Le cinéma en salle peut-il revivre ?

Guy Fournier
L’engouement suscité par les festivals de Venise et Toronto marquerait-il la résurrection du cinéma en salle ?
Les cinéphiles les plus enthousiastes le croient, mais ils sont à peu près les seuls. La pandémie a porté un dur coup au cinéma en salle. Malgré l’embellie de l’été, propulsée surtout par le succès populaire du film Top Gun : Maverick, l’avenir des salles reste incertain.
En juin, Entertainment One a mis fin à ses activités de distribution, sonnant du même coup le glas de sa filiale, Les Films Séville, le plus important distributeur de films québécois.

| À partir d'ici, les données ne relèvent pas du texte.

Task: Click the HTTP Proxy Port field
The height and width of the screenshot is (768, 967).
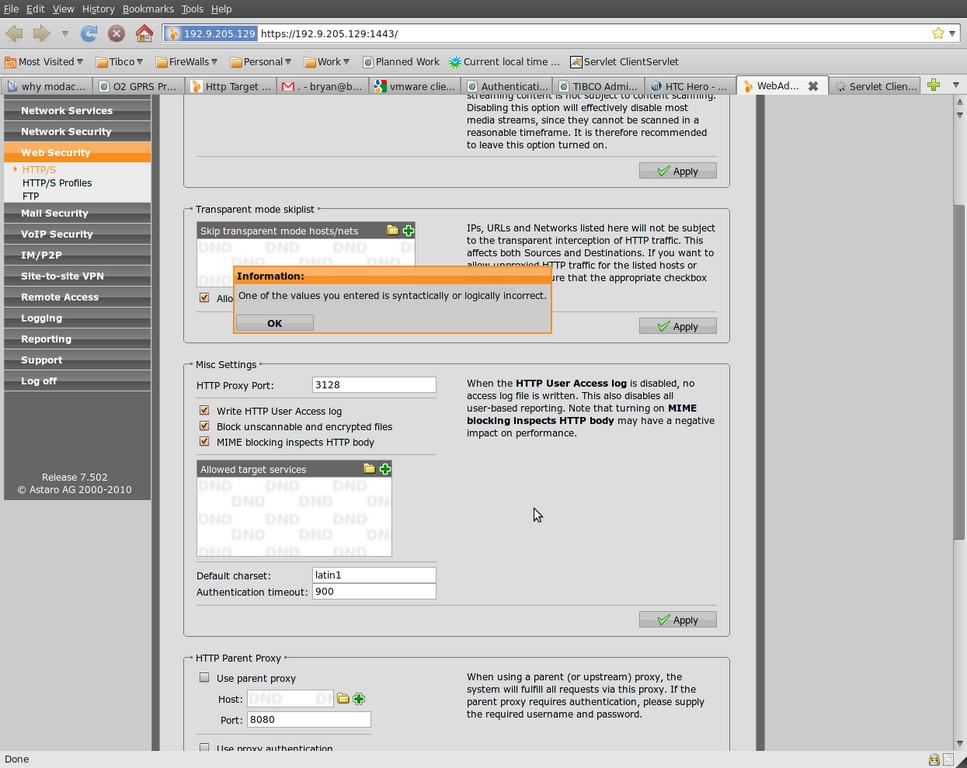Action: click(373, 385)
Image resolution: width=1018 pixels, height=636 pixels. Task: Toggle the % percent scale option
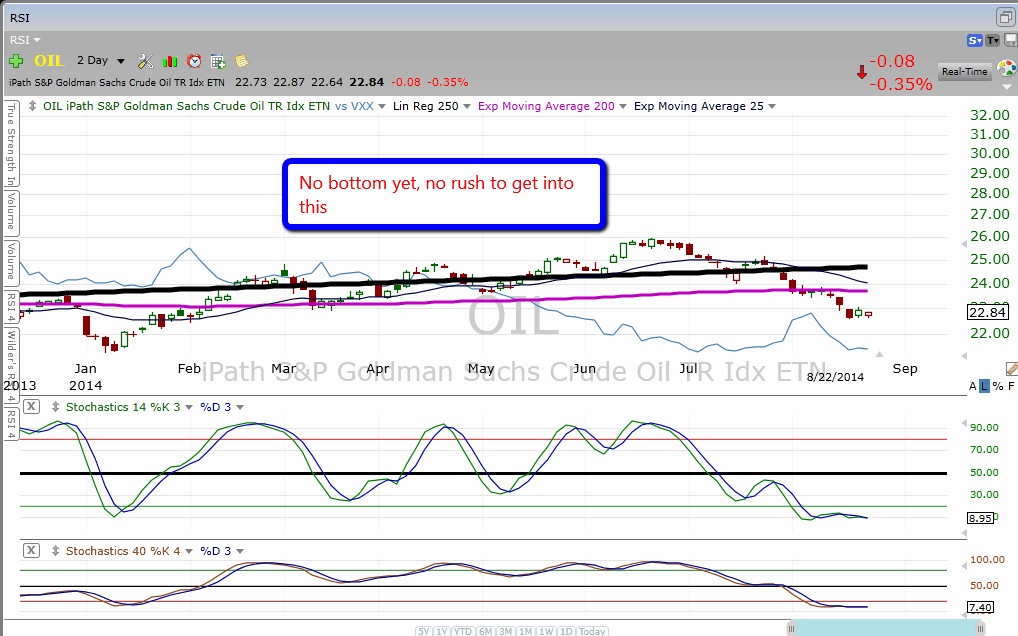coord(997,386)
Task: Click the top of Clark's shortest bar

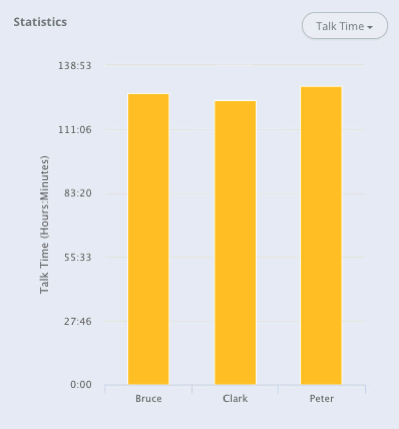Action: (235, 101)
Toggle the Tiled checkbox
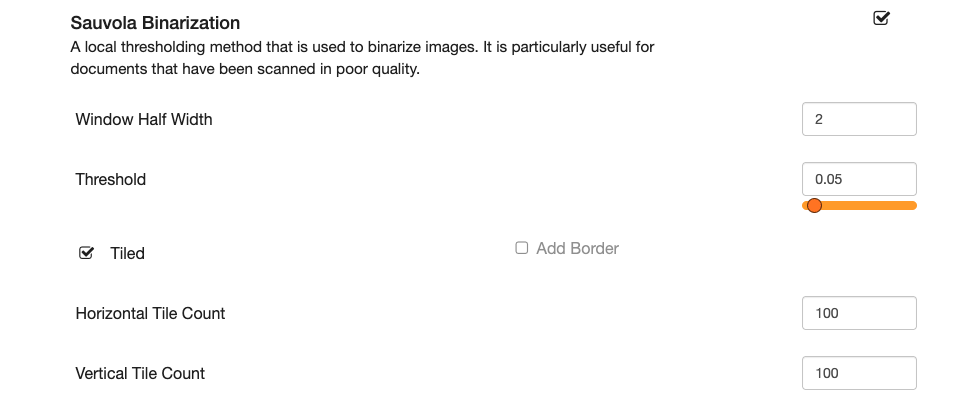The height and width of the screenshot is (409, 955). [x=86, y=253]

À la fin d’août, Patrick Roy, l’ex-patron de Séville et d’e-One, a lancé une nouvelle société de distribution avec l’aide d’Investissement Québec et de la SODEC. Le cinéma québécois a grand besoin d’un distributeur aux poches profondes. Celles de la nouvelle société le seront-elles assez ?
C’est de plus en plus difficile pour les distributeurs indépendants d’en arriver à brasser de grosses affaires, les géants de la vidéo à la demande étant désormais les maîtres du jeu. En France, pour protéger les salles, il fallait attendre 36 mois avant qu’un film puisse se retrouver au petit écran.

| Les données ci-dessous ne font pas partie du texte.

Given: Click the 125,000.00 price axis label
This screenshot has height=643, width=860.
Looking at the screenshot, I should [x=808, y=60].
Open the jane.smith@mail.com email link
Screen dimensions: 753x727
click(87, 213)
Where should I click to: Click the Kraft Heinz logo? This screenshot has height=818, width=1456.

L’écart vient d’être réduit à 15 mois pour Netflix (17 mois pour les autres) contre la promesse d’une contribution annuelle de Netflix de 40 millions d’euros (54 millions $ CAN) au cinéma français. Des « pinottes » si l’on considère que les 10 millions d’abonnés français de Netflix rapportent environ 125 millions d’euros par mois !
Drôle de rumeur pour blonde
Au Canada, il fallait attendre au moins 90 jours avant qu’un film passe de la salle au petit écran. L’écart s’est ensuite rétréci à 45 jours. Désormais, il n’existe plus de règle. Amazon, Apple, Disney et Netflix sont devenus si puissants qu’ils font leurs quatre volontés avec les films.
C’est ainsi, selon la rumeur, que Netflix a exercé des pressions pour obtenir la cote NC-17 (pas d’admission avant l’âge de 17 ans) pour son film Blonde. Comme la plupart des propriétaires de salles des États-Unis refusent de présenter un film coiffé de cette cote extrême, la cote NC-17 arrange Netflix qui compte sur Blonde pour accroître rapidement le nombre de ses abonnés.
Incidemment, je ne partage pas l’enthousiasme de ma collègue Sophie Durocher pour cette biographie « fictive » de Marilyn Monroe, adaptée de la bio romancée écrite il y a plus de 20 ans par Joyce Carol Oates. J’ai trouvé le film trop long, exécrable par moment et d’assez mauvais goût à plus d’une occasion ! De toute évidence, comme cette rumeur le démontre, les géants de la vidéo à la demande sont si puissants qu’ils peuvent soumettre même les institutions à leur bon vouloir, faire des salles ce qui leur chante et les utiliser dans leur propre intérêt, pas dans celui du cinéma et encore moins dans celui du cinéma local.
Le cinéma maison a la cote
Malgré l’optimisme de Cineplex qui aurait retrouvé à peu près 85 % de l’assistance qu’on accueillait avant la pandémie, la fermeture temporaire des salles a incité des milliers de Canadiens à s’équiper d’un cinéma maison. En 2004, 17 % des foyers canadiens possédaient un cinéma-maison ou son équivalent. Aujourd’hui, la proportion atteindrait plus de 40 %. La moitié des amateurs qui fréquentent les salles le font surtout pour les effets spéciaux, les films d’action, de superhéros et de science-fiction. Comme ce n’est pas la tasse de thé des réalisateurs québécois, c’est à la maison qu’on regarde surtout leurs films.